By keeping your audience at the forefront of your mind, you can determine what content to include, effectively structure your ideas, and provide compelling support for your arguments.
- Leveraging Active and Passive Voice Appropriately
Engaging in ESL business writing exercises helps you discern when to utilize the active or passive voice, depending on the message you wish to convey. If you aim to highlight the doer of an action, employing the passive voice is suitable. Conversely, if you intend to emphasize the action itself, employing the active voice is preferable.

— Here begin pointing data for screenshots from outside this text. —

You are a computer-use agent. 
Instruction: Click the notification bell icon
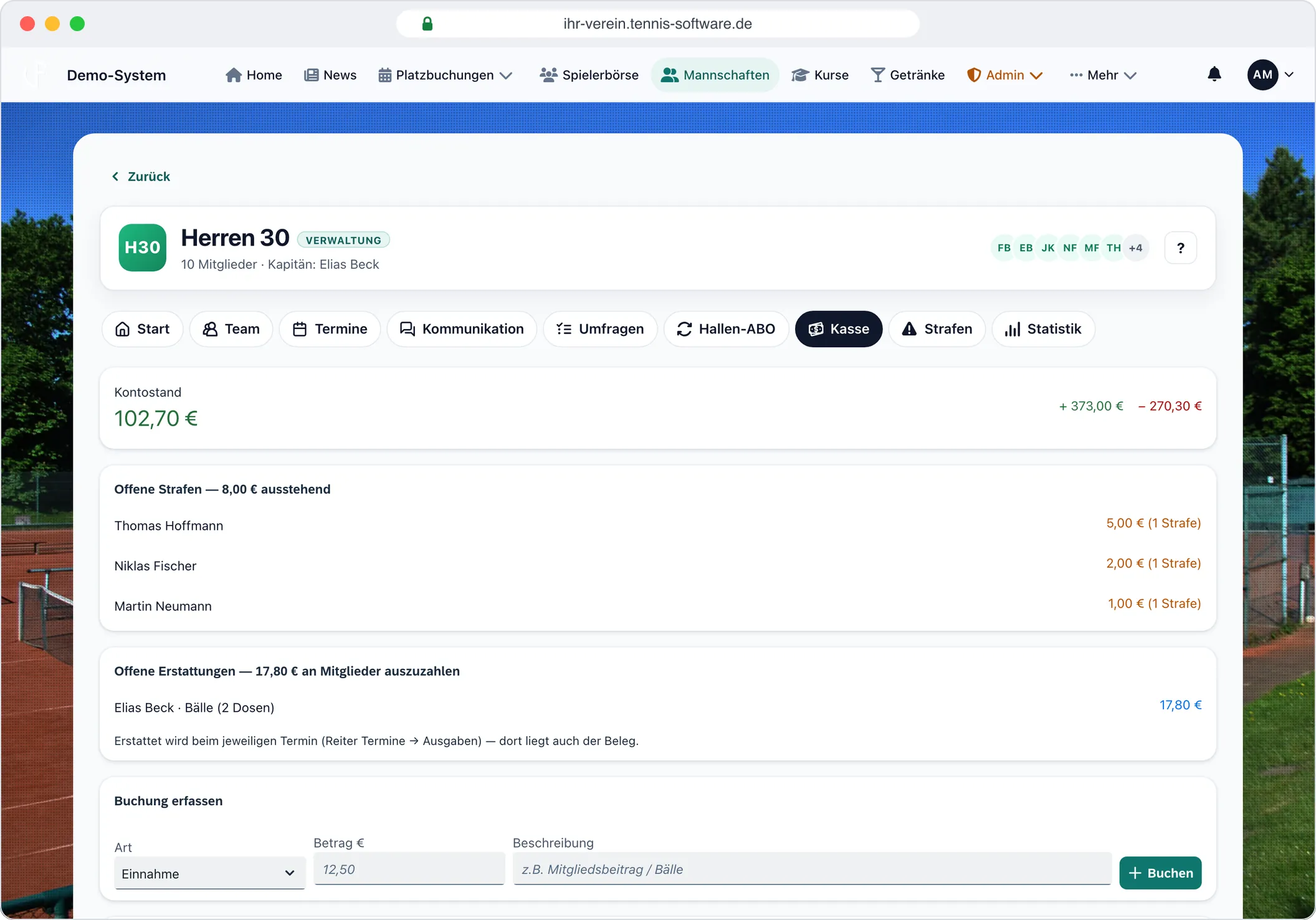(x=1214, y=75)
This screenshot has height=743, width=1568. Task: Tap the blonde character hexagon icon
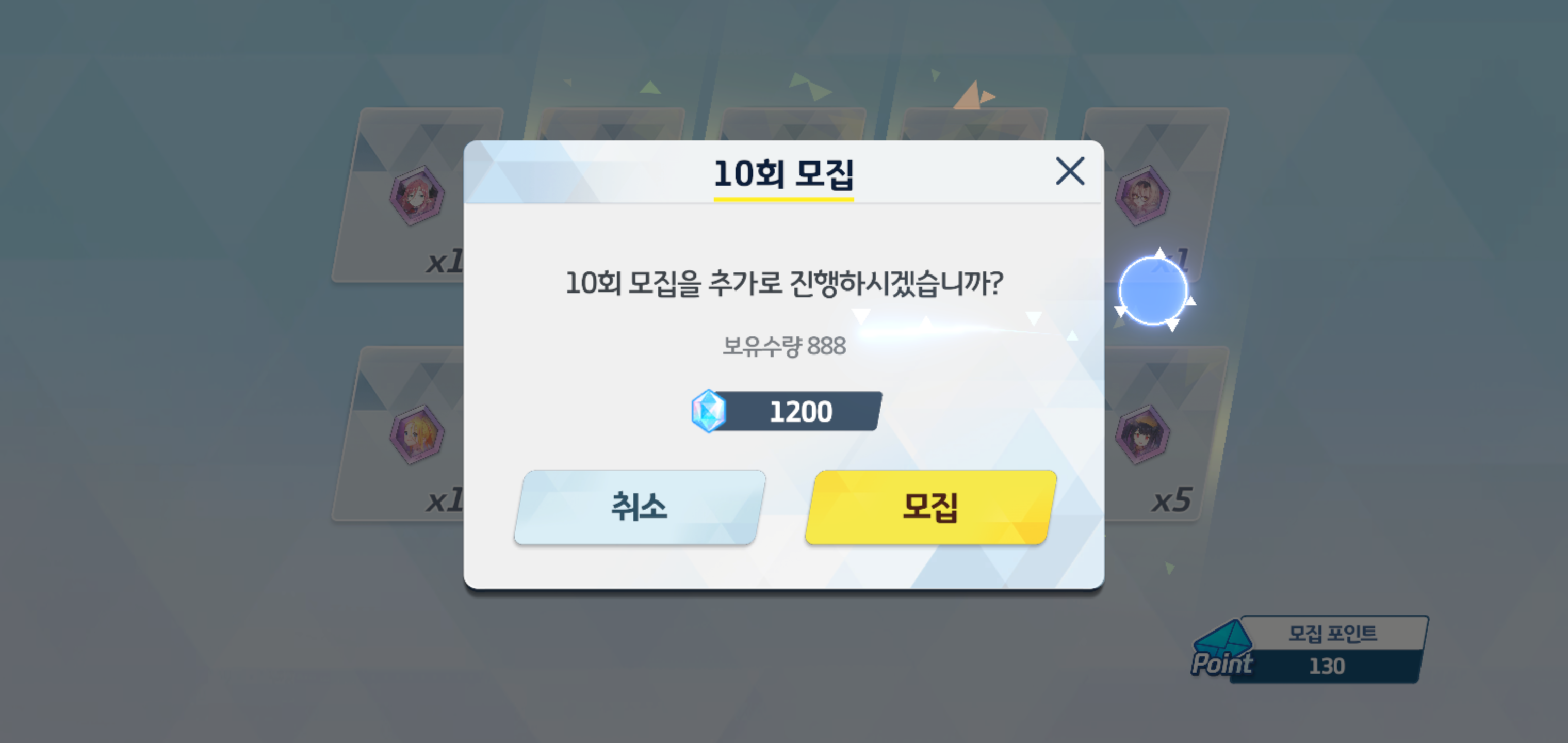click(417, 434)
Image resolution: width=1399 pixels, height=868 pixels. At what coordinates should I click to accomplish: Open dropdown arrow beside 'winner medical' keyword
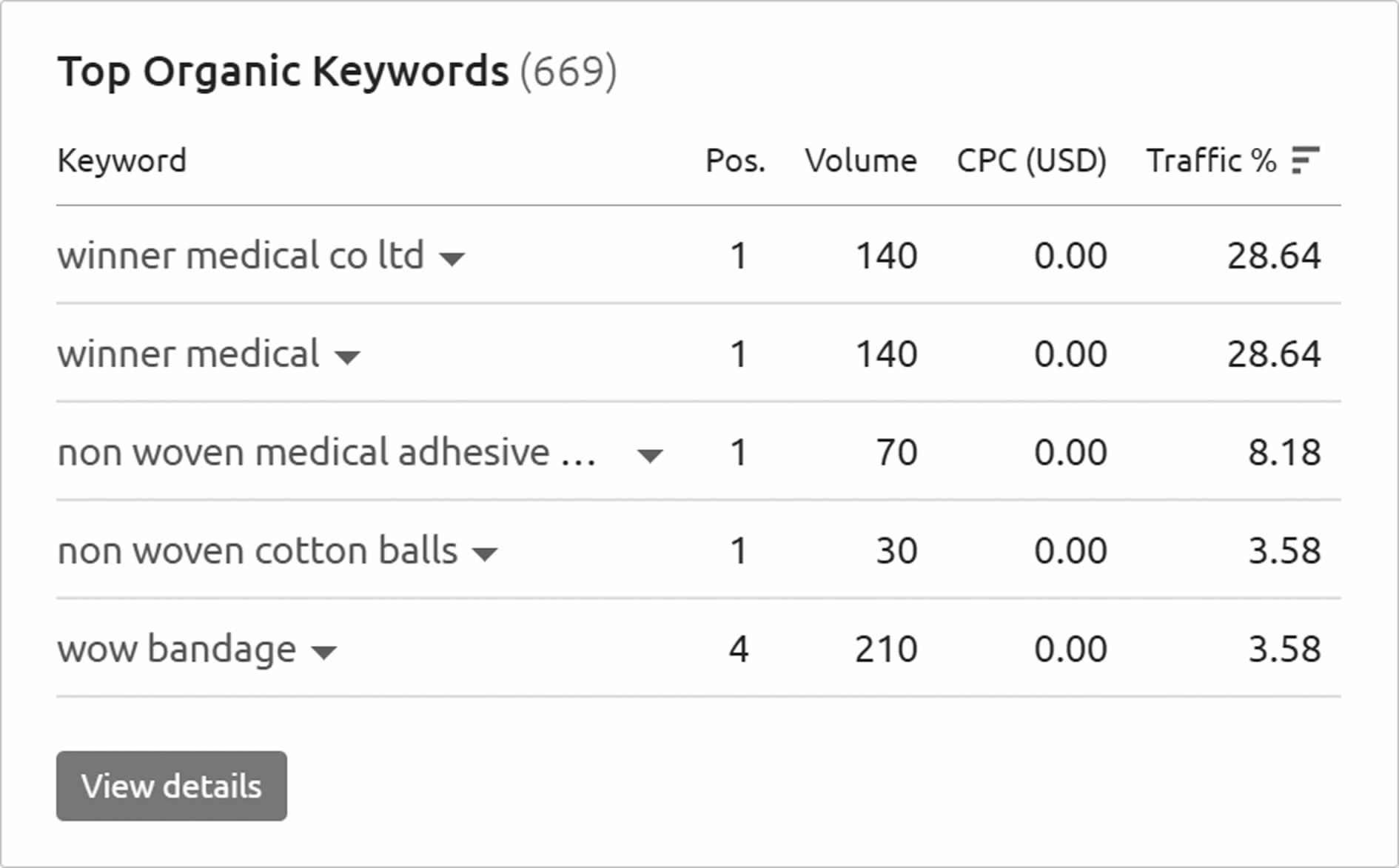tap(347, 357)
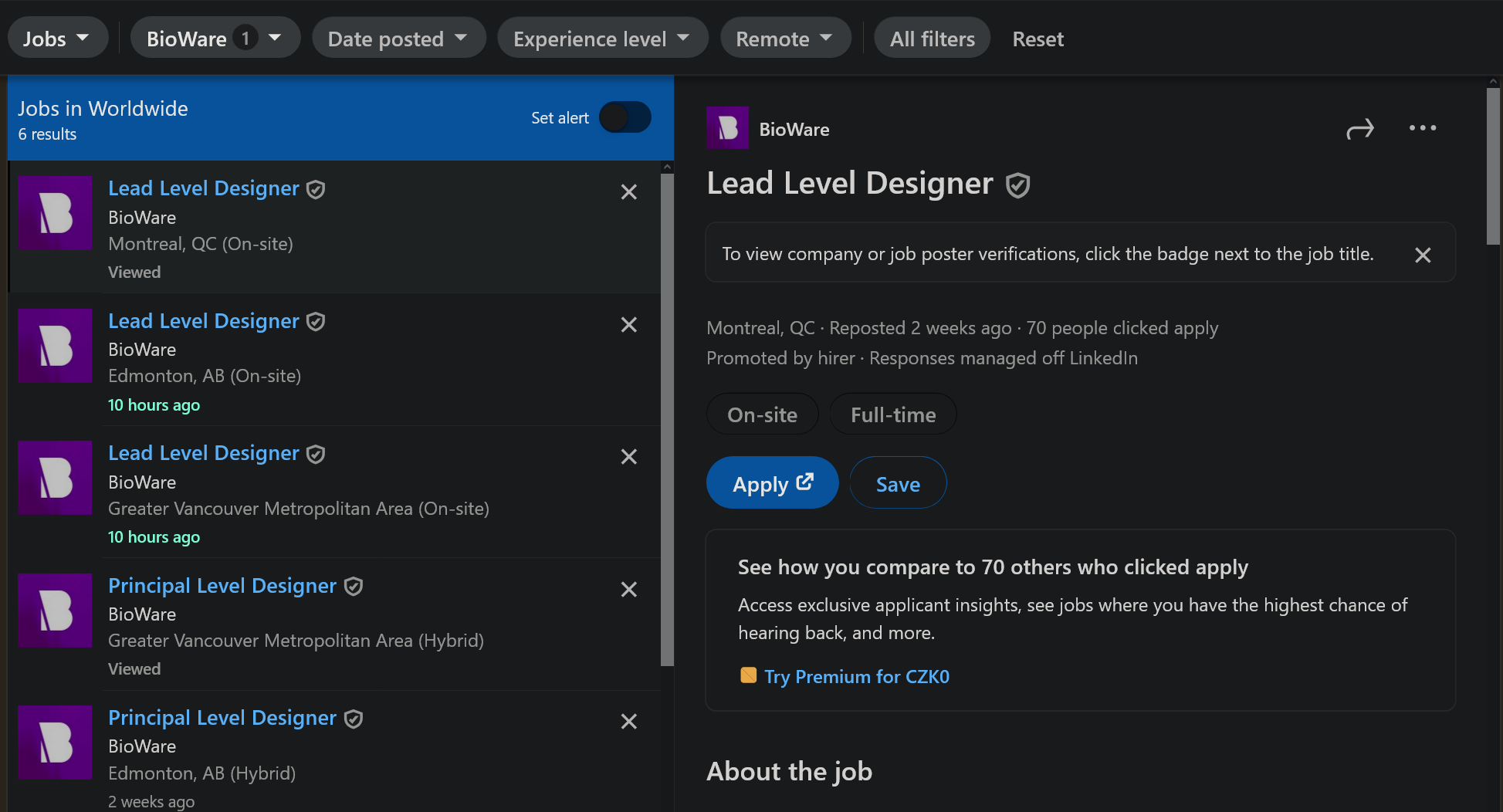Click the job list scrollbar

pyautogui.click(x=667, y=417)
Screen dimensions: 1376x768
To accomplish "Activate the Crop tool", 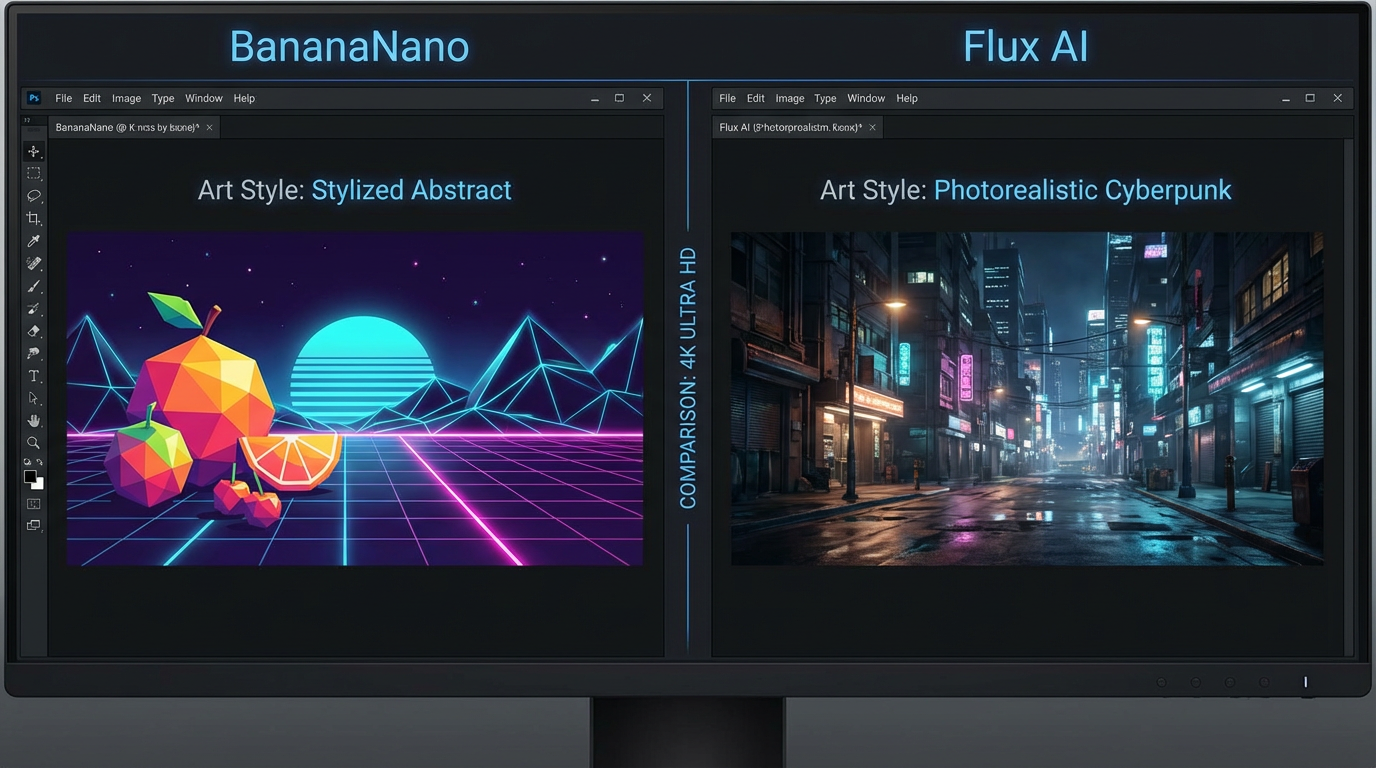I will (x=33, y=218).
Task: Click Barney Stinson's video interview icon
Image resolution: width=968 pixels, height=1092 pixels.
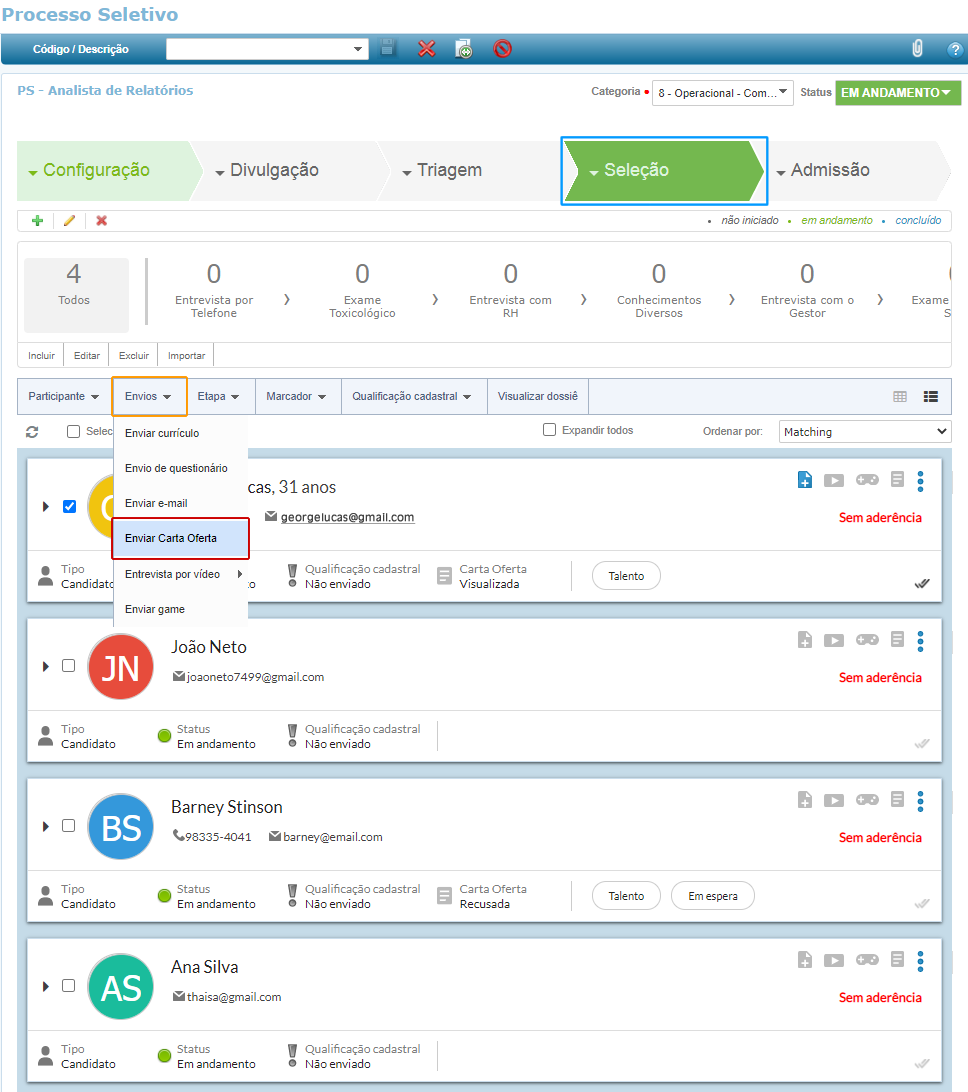Action: (x=834, y=801)
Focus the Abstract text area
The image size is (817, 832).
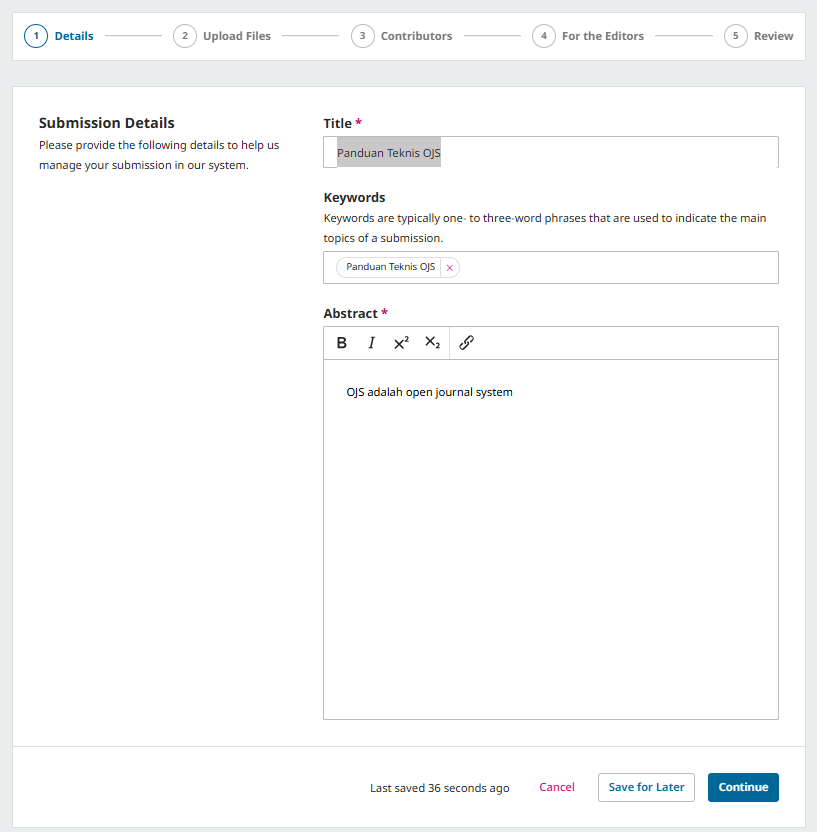(x=550, y=540)
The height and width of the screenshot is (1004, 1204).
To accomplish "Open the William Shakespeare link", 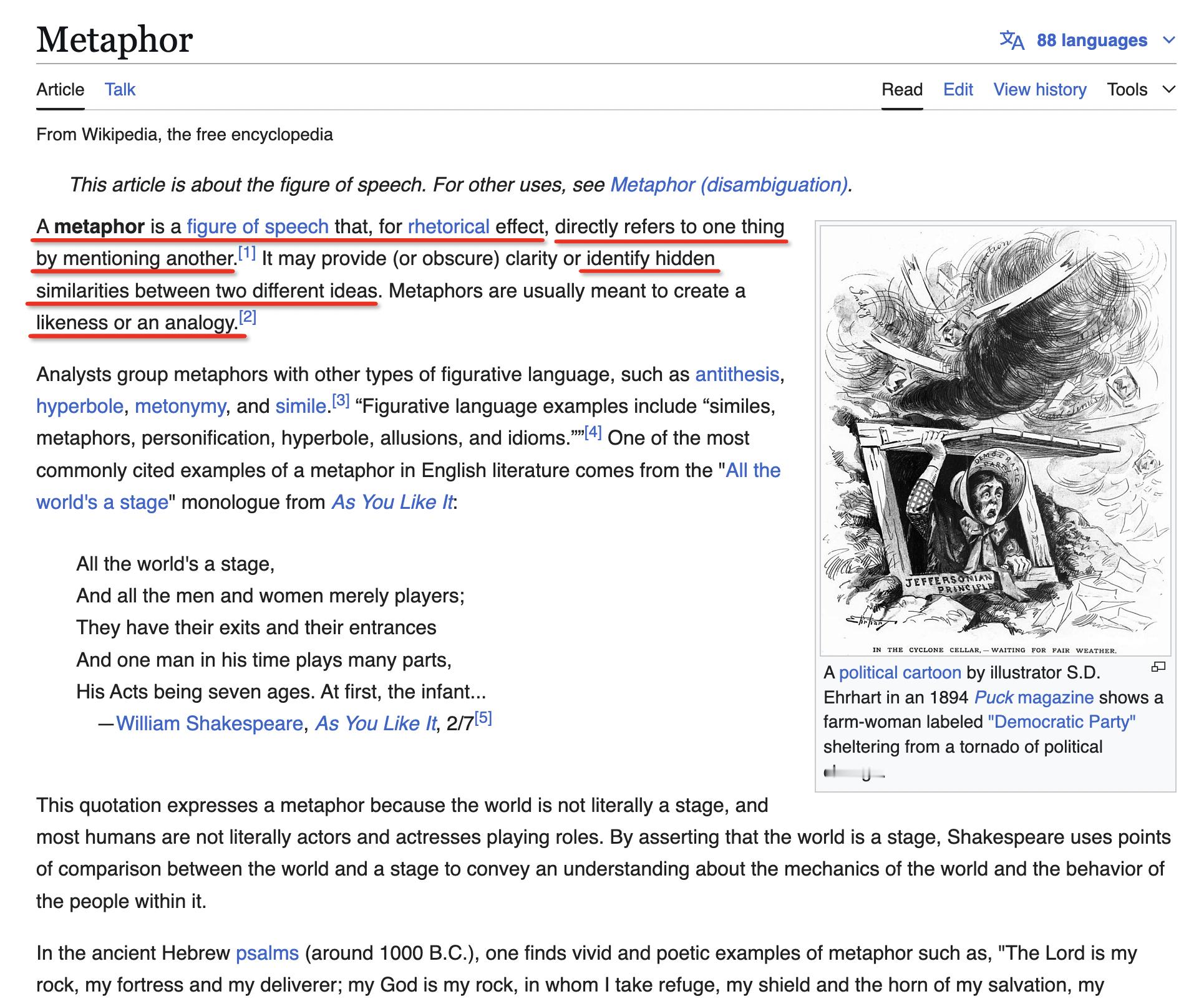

- Enhancing Thought Clarification
Lastly, ESL business writing exercises allow for the clarification of thoughts and emotions. For instance, when describing the process of resolving a platform bug, rather than delving into intricate technicalities, you could construct a scenario where a user encounters a problem while utilizing the platform. This approach enables you to empathize with your readers and write in a manner that caters to their interests and needs.
In conclusion, while possessing exceptional oratory, salesmanship, or presentation skills is undoubtedly advantageous, one’s proficiency in writing holds equal importance. Writing serves as an indispensable mode of communication in the workplace, necessitating the avoidance of common errors in business writing. Engaging in ESL business writing exercises empowers professionals to craft compelling web copies, emails, contracts, proposals, and more, ultimately elevating their written communication prowess to new heights.